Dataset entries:

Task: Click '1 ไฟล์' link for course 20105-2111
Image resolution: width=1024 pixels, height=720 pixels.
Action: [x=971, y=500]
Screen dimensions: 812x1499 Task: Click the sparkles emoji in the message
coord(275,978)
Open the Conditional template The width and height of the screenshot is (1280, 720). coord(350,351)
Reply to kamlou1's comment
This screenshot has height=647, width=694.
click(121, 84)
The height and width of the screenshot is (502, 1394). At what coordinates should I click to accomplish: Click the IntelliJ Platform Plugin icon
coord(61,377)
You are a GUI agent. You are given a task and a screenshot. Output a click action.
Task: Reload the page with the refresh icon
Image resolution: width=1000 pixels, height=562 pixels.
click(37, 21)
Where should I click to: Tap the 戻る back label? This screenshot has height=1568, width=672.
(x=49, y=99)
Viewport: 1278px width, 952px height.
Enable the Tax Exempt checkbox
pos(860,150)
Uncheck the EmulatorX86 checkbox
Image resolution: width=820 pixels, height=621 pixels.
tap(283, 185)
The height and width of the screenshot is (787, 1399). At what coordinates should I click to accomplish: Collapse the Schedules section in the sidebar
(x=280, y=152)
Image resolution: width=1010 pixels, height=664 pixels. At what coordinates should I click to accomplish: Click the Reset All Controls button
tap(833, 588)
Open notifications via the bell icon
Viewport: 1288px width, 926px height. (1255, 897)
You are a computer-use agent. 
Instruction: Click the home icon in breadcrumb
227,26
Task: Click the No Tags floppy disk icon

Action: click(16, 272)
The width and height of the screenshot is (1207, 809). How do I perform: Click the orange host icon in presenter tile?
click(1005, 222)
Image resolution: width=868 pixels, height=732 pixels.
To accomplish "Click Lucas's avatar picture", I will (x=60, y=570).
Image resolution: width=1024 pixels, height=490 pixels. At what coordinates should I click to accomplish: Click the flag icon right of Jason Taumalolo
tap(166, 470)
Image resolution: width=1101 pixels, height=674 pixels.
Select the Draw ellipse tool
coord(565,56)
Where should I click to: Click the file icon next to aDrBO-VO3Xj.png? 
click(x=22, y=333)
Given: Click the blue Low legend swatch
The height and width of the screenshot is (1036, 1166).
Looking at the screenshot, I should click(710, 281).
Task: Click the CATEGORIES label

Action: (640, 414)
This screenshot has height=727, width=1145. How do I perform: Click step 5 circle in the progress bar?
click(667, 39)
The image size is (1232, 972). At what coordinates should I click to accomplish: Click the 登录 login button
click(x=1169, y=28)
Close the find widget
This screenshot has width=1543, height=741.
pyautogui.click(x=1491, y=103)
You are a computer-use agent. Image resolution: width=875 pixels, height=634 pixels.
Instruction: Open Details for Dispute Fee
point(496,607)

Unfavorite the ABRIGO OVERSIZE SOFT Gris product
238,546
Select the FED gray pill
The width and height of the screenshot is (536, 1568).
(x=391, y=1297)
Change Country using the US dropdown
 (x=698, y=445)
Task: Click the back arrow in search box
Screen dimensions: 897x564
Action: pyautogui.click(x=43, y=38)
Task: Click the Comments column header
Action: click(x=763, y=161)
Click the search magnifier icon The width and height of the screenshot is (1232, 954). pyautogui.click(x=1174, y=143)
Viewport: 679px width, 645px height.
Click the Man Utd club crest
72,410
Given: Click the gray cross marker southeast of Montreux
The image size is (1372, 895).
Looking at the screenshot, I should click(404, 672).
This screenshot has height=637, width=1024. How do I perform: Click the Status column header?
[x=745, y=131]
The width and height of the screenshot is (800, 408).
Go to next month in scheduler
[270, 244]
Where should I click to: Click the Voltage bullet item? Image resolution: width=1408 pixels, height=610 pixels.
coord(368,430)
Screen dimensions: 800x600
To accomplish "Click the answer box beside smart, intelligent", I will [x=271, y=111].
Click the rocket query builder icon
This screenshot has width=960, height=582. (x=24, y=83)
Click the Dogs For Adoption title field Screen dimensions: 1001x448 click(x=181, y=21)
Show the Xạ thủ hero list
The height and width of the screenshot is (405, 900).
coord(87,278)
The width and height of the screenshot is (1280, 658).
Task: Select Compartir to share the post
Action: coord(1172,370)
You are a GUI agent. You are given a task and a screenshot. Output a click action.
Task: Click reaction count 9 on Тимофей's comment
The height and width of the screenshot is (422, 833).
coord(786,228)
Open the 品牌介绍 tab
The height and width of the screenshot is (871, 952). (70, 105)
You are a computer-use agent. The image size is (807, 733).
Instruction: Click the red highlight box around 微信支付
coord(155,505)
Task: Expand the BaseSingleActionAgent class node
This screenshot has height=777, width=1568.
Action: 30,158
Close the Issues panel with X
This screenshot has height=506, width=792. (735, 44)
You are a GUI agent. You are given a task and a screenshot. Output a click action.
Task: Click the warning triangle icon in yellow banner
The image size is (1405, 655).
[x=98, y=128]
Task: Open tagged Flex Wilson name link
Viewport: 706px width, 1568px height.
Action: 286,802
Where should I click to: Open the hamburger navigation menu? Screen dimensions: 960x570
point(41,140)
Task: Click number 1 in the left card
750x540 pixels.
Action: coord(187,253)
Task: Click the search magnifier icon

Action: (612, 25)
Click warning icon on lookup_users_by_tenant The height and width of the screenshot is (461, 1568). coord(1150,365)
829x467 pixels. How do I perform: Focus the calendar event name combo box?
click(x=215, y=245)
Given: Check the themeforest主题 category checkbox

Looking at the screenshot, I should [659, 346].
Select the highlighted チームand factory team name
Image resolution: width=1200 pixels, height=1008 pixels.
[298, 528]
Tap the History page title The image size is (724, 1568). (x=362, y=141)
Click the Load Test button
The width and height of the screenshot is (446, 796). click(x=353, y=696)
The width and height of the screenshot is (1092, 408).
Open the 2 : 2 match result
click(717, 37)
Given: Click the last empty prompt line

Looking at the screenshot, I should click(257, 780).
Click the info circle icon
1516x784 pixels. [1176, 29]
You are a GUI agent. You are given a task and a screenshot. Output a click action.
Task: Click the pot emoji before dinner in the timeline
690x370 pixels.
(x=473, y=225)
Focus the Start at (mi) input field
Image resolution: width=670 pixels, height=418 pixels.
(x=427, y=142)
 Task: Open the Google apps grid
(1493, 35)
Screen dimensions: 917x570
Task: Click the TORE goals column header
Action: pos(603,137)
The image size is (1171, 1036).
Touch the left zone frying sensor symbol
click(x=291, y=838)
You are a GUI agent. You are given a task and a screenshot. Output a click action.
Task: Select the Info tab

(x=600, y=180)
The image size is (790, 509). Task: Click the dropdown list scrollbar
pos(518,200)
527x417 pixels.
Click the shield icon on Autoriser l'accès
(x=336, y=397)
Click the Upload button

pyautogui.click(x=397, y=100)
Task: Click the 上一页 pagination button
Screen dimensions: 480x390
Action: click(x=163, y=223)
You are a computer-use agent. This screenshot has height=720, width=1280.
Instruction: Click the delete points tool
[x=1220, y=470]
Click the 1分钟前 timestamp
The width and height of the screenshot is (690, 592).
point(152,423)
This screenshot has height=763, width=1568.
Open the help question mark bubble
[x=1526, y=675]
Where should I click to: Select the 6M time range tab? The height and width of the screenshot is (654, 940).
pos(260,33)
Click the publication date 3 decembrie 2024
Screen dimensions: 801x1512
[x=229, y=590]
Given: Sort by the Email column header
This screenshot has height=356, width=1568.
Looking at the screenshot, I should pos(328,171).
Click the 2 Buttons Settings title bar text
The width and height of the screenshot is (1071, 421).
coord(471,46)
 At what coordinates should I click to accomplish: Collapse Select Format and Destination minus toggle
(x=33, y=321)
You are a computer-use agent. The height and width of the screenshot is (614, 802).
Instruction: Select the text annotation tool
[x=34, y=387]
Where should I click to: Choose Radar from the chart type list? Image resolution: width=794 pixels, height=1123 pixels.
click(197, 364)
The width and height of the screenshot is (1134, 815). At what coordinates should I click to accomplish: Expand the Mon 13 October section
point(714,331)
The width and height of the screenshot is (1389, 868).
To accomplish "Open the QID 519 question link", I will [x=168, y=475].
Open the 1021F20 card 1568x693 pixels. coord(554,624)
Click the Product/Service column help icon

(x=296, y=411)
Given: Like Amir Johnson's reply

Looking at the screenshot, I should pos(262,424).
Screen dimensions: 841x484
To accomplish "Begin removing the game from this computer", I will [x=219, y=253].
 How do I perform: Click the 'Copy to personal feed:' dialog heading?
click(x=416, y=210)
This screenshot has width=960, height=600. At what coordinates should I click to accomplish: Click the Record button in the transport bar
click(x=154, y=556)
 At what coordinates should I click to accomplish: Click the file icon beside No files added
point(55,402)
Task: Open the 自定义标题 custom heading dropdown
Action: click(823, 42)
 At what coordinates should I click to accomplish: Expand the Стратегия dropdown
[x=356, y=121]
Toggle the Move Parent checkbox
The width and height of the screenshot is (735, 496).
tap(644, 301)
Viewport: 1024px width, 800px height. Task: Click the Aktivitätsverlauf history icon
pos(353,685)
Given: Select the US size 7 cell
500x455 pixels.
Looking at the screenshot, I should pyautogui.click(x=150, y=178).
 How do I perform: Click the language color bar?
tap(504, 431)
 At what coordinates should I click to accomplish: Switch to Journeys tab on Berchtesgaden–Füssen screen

TASK: Determine the number of lines in the entries that hold "will". Reply with that number only.

ANSWER: 4